Plants such as broccoli and beets have virtually no genomes, causing the genome sensative area of the tongue to be repulsed, while complex plants such as the cocoa bean, vanilla, and beer plants have an extremely high genome count.

Yes, in fact rice has even developed it’s own religious beliefs, which is why it is now called “converted rice”.

Ugh! That was a groaner, wasn’t it?

It’s all about proteins, folks:

http://news.bbc.co.uk/hi/english/sci/tech/newsid_1910000/1910949.stm

For those uninclined to read, the gist is that the human genome, while it has fewer genes than less-complicated forms of life, has a few more tricks up its sleeve allowing it to build many, many more different kinds of protein. In this story, one scientist says that human DNA can synthesize nearly double the number of proteins compared to rice.

It’s not the size of the genome that counts, it’s how you use it. :smiley:

And here I thought this thread was going to be about Condoleezza Rice. :wink:

If a sizeable fraction of that genome goes toward brain power it means that we are dumber than a grain of rice, which wouldn’t surprise me a bit.

When they get down to the genome of a clod of dirt I’ll start to sweat.

In the first place, why do you consider humans to be superior to other species?

In the second place, rice does not have a larger genome than humans, as the esteemed Duck Duck Goose pointed out. It was, in fact, chosen precisely because it has such a small genome size. There are other organisms which have much larger genomes than humans. There’s absolutely nothing wrong with any of the references that DDG posted. In fact, her citations are closer to the scientists who are actually doing the sequencing work: The National Science Foundation, the National Center for Biotechnology Information (a branch of the National Institutes of Health), and the Academia Sinica.

Maybe we all started out to be rice, but just didn’t make the cut?

(I’ve heard WORSE theologies :smiley: )

No we don’t. At least scientists don’t, as edwino explained. If someone does, it indicates a poor understanding of science. For more information, do a search on the C value paradox.

I tend to agree with the OP. Condoleeza Rice does exhibit skills and talents exceeding many other humans. Maybe it is in the genes…
Oh wait…you are talking about rice grains!!

Listen to edwino. Size doesn’t matter, in terms of genomes.

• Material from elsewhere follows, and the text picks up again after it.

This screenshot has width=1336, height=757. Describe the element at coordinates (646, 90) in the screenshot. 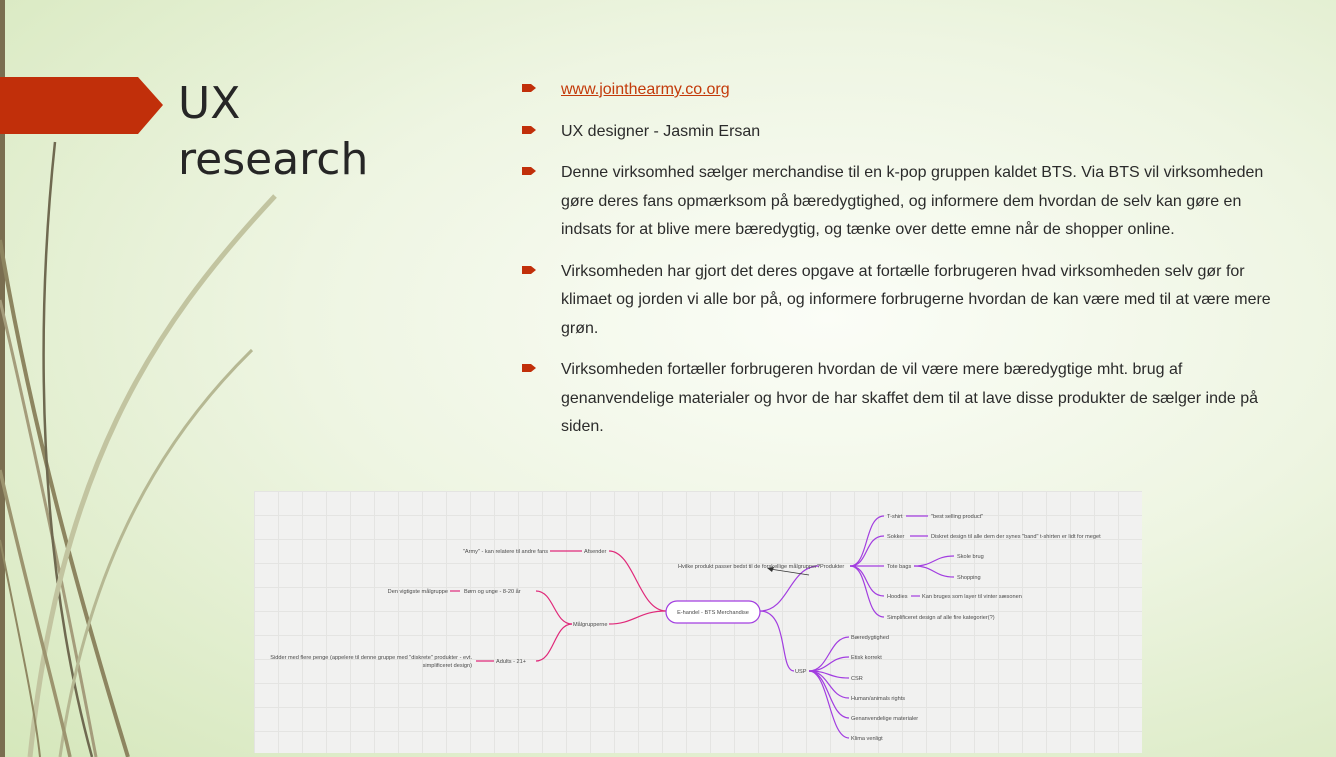

I see `website-link: www.jointhearmy.co.org` at that location.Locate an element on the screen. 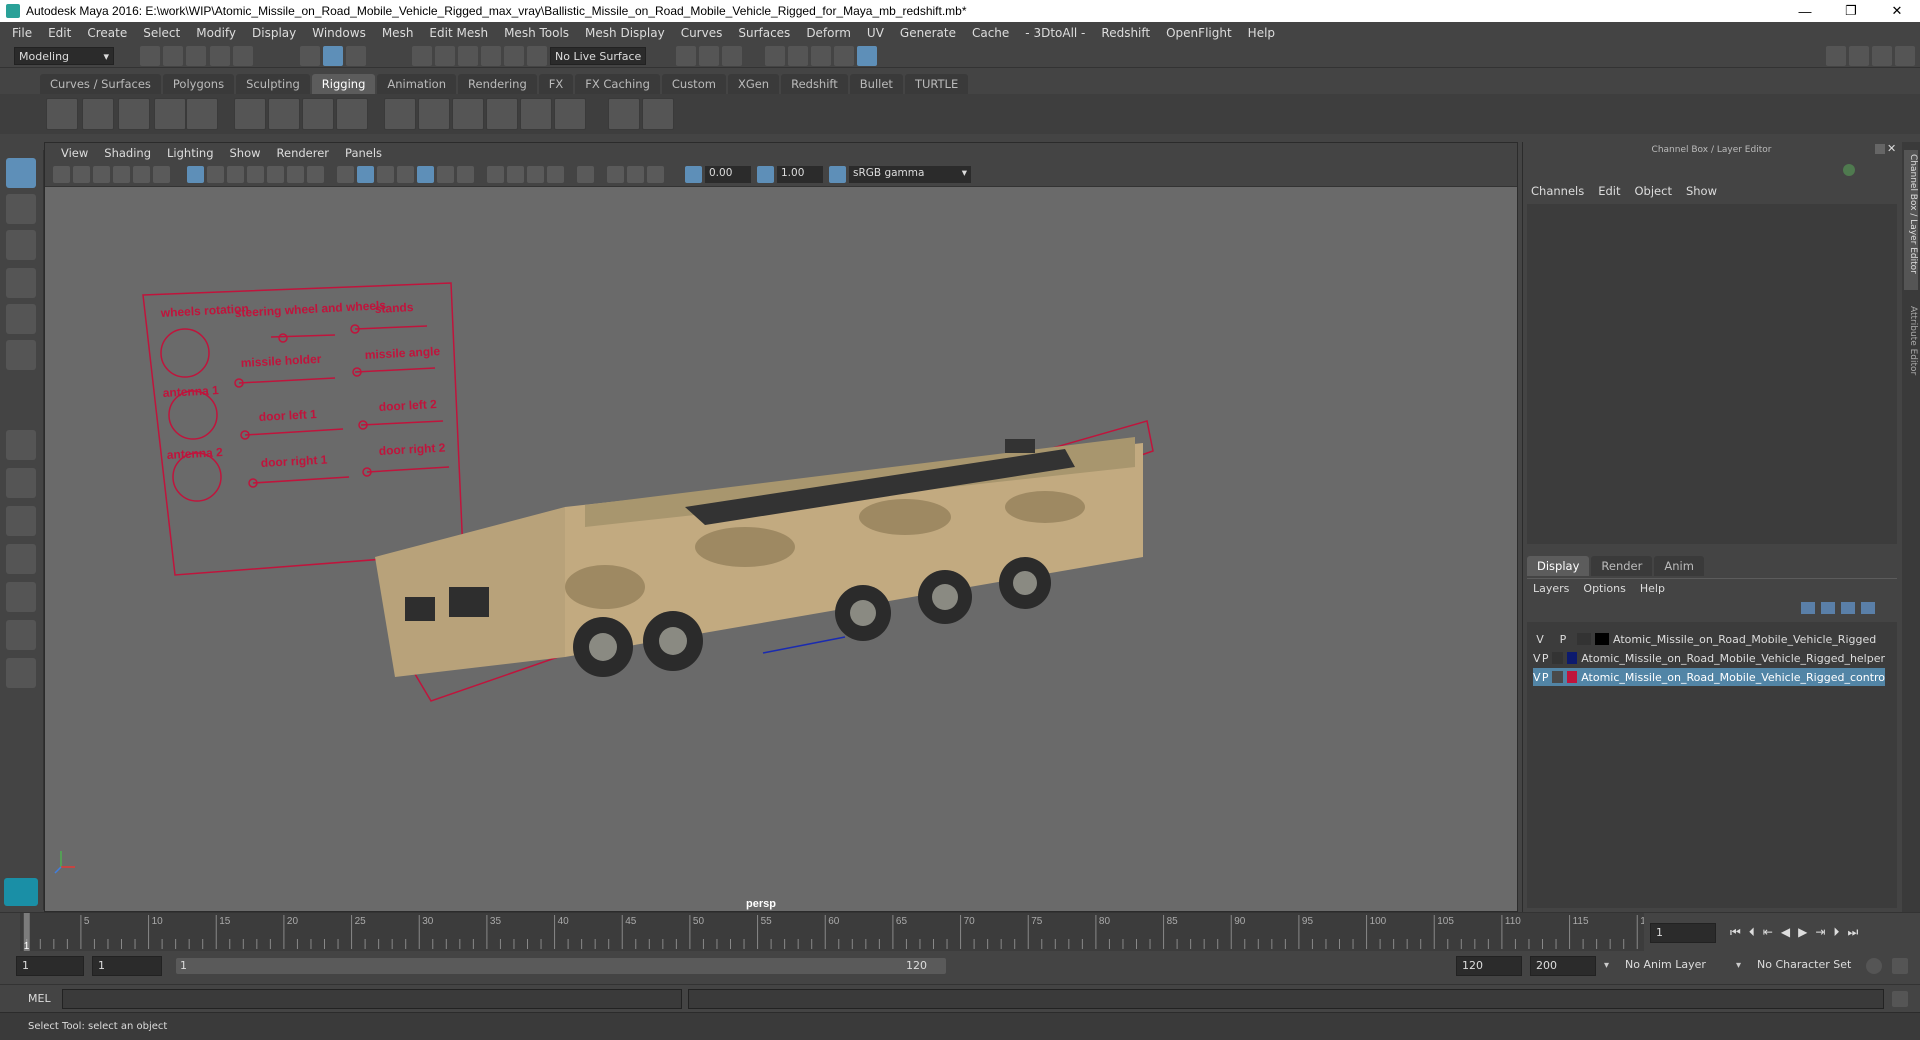 The width and height of the screenshot is (1920, 1040). menu-surfaces: Surfaces is located at coordinates (764, 33).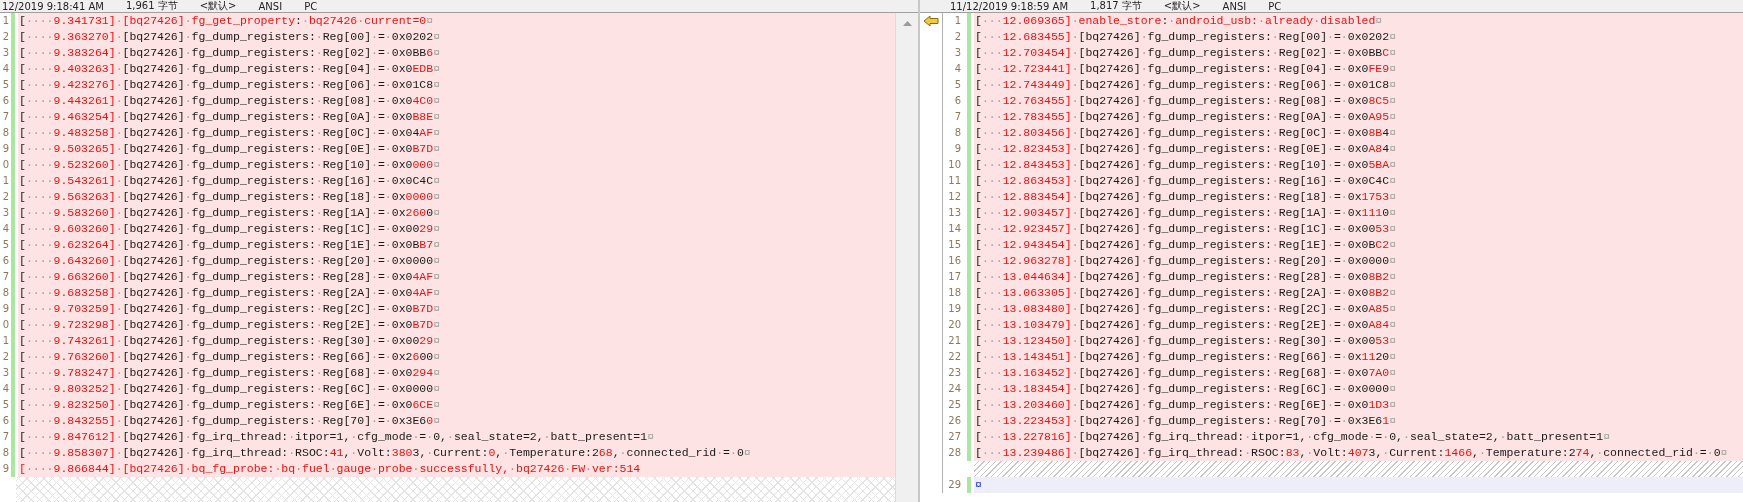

In fact, I was just reading Stephen Jay Gould’s essay on the subject (“The Ant and the Plant” in Bully For Brontosaurus") last night. He notes that a species of ant, Myrmecia pilosula, was found in the 1980s to actually be several different, though physically similar, species. There are types with nine, ten, 16, 24, 30, 31, and 32 pairs of chromosomes, with concomitantly more and more genetic material. In one of the varieties, the males have but a single chromosome (not even a pair). But they’re all functionally the same type of ant.